Bryzgalov is a little bit of a different breed though. The guy was a runner-up for the Vezina trophy – awarded to the top NHL goaltender during the season – two years ago, putting up impressive numbers on a Coyotes team that didn’t have too much defensive talent in front of him. Too quick, people look for a scapegoat during a losing skid or a stretch of bad games and for the Flyers it almost always falls on the goaltenders shoulders.
But the defense has been as much to blame lately as Bryzgalov.

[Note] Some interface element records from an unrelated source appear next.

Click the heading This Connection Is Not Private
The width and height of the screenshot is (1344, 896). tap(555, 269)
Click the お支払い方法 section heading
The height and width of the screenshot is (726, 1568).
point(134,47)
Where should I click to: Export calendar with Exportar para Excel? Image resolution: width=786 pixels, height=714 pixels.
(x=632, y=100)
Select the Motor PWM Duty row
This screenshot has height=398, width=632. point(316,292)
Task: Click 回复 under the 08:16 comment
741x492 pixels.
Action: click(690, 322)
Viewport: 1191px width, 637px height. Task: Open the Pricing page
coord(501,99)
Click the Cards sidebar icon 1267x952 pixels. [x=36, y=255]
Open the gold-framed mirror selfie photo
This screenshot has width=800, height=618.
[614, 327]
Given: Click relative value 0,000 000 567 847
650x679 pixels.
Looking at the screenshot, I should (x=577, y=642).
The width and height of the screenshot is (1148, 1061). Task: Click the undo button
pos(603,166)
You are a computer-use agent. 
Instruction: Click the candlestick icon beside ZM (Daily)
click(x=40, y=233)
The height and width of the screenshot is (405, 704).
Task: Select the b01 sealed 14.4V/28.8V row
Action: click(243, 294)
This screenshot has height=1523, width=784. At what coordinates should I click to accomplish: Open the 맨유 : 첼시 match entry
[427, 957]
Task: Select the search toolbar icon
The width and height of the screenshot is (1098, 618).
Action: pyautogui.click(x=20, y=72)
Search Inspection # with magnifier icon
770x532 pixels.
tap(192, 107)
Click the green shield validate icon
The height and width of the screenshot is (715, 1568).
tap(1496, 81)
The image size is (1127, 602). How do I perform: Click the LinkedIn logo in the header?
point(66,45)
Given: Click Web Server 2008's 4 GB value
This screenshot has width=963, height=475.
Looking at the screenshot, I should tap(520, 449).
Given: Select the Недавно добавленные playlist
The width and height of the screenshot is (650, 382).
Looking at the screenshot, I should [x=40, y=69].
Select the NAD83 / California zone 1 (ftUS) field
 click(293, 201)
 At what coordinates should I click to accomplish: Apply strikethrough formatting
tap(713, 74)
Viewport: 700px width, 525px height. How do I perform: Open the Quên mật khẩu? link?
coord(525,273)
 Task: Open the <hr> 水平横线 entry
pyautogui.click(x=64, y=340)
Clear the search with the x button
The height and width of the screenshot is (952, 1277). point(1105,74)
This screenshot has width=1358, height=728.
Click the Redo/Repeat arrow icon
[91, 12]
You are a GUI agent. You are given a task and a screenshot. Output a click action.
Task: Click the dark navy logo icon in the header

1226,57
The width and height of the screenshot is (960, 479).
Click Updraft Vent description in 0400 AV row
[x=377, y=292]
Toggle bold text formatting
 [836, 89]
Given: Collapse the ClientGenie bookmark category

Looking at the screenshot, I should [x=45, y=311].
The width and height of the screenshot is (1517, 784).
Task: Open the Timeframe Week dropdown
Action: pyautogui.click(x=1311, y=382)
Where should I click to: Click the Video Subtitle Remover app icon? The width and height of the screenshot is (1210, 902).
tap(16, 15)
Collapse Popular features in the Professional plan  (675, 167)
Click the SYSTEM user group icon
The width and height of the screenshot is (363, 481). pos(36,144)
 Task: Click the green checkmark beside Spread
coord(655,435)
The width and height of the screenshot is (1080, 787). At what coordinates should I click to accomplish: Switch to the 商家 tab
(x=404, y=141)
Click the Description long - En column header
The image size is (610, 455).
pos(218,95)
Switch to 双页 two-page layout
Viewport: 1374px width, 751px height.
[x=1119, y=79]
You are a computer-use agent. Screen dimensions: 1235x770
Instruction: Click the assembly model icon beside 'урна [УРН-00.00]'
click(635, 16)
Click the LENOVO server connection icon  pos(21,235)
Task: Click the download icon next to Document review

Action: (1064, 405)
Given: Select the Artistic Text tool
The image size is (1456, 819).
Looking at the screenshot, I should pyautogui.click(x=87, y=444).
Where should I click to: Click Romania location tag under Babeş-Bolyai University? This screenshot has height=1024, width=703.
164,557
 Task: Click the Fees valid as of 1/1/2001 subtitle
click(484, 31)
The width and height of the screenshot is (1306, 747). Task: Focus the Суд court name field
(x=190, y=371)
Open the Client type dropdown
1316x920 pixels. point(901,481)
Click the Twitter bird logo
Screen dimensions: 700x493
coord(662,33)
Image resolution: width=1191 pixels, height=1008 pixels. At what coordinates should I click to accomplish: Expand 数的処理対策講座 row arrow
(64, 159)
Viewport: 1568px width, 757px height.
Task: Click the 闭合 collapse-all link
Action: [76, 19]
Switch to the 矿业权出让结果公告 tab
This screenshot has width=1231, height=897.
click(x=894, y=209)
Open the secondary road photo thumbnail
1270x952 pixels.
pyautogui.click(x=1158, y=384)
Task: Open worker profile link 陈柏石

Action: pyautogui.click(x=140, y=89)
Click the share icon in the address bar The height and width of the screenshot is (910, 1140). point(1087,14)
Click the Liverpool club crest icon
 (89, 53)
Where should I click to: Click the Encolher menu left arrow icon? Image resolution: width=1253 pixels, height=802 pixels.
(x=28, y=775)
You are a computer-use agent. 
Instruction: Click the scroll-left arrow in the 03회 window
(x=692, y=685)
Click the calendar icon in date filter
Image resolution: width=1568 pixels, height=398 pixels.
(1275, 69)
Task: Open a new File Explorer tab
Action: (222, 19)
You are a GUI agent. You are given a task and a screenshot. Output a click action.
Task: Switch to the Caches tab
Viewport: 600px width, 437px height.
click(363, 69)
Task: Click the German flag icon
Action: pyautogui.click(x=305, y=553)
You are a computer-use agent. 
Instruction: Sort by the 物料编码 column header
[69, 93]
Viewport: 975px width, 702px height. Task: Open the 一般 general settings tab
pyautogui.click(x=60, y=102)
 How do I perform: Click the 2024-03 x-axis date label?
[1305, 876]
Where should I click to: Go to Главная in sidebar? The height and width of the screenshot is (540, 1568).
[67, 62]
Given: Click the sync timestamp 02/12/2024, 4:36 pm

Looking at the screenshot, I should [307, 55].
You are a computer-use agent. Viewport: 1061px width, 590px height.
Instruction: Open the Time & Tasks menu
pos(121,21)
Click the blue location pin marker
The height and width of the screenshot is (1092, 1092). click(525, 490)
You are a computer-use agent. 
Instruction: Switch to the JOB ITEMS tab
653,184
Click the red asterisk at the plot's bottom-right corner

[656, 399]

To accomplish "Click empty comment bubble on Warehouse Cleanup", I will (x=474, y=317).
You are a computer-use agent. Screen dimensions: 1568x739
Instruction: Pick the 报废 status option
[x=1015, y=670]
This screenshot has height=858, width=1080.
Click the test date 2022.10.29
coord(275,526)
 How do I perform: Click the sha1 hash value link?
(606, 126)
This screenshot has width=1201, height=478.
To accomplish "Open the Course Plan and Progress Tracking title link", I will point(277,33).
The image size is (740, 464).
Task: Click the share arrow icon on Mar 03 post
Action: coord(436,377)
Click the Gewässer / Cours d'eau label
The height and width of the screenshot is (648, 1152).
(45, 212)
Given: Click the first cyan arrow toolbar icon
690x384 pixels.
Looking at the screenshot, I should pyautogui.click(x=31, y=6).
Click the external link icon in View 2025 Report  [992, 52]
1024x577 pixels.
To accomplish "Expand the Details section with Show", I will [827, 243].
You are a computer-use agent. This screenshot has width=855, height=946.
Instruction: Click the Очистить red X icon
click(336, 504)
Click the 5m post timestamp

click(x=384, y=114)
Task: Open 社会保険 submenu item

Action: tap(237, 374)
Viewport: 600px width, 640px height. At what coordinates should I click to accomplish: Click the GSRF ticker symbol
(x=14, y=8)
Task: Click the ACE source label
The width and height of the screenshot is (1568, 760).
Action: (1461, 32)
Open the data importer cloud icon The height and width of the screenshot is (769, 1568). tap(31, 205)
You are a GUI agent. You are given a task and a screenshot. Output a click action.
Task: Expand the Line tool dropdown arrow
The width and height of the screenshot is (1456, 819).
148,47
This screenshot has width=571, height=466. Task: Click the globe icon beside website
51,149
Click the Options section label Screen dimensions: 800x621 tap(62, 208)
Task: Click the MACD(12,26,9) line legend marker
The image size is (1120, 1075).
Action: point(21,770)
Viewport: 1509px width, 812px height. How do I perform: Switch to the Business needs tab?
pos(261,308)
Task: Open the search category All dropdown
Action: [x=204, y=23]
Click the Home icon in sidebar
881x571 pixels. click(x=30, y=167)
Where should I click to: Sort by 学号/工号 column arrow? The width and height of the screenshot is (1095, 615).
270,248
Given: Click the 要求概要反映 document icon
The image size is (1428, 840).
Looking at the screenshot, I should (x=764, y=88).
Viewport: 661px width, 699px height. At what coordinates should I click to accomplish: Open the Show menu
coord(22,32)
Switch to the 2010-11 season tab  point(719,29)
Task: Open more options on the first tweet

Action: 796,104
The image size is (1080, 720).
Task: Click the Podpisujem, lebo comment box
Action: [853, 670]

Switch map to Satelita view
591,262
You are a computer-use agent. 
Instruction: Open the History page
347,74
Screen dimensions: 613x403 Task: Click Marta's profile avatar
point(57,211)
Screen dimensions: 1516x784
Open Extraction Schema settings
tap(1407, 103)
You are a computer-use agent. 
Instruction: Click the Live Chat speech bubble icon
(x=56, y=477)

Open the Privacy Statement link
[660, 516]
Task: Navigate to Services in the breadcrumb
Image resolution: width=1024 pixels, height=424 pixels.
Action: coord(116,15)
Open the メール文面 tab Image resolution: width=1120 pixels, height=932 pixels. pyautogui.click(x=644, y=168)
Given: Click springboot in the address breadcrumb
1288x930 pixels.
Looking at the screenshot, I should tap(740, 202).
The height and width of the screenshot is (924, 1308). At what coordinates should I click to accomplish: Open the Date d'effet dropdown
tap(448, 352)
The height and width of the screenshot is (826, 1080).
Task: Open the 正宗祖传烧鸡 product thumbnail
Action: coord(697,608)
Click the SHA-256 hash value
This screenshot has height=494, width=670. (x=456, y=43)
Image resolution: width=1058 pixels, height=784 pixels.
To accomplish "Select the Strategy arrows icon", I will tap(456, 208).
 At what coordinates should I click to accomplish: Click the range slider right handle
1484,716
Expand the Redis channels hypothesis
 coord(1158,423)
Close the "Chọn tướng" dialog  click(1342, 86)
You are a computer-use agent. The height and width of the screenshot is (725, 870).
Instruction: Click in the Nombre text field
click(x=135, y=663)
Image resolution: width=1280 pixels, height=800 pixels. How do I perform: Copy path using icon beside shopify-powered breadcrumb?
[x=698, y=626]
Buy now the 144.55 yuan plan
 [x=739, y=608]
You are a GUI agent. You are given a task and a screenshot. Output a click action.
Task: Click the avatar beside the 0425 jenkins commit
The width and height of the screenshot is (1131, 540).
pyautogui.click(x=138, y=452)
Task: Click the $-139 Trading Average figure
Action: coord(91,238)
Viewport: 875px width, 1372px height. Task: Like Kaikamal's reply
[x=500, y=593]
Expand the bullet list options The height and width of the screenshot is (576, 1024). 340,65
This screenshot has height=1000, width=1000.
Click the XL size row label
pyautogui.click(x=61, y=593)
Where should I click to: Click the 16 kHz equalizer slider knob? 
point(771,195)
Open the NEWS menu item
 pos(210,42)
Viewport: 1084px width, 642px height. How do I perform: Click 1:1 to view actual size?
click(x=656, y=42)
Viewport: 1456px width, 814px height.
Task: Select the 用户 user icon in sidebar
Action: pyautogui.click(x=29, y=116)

The Flyers defense has been built around two All-Star veterans – Kimmo Timonen and Chris Pronger – but when Pronger went down with a virus turned concussion, it put added pressure – and playing time – on the younger guys to step up their game. It’s not to say that they haven’t played well, in fact Andrej Meszaros is proving he can continue to play over 20 minutes a game on the top pairing but with all the inexperience on the other pairings there comes plenty of mistakes, the biggest of which seem to be turnovers. Traffic in front of the net is another cause for concern, as the Flyers have had a tough time clearing their opposition from the front of the net which has led to plenty of chances and has seemed to lead to an increase in garbage goals.
While it isn’t fair to expect Bryzgalov to make every save, the great goaltenders always make the big saves and although he has managed to do that with some frequency this season, there are 51 million other reasons to be disappointed in his play. Throughout history, the position of goaltender has always been a bit finicky and netminders are often out there mentally – Bryzgalov is no different. When he is good, there aren’t many better but when he is bad, it seems as though he could let a beach ball past him. No matter what the result he is always under a microscope.
With the playoffs about three months away, Bryzgalov has plenty of time to figure out what is hindering performance, whether it has something to do with his game or it is something mentally, as the pressure of a city hungry to hoist the cup builds. If he can get hot come spring Philadelphia might be poised to make a strong run the cup, either way hopefully he has learned he isn’t in Phoenix anymore and this year it’s a whole new animal!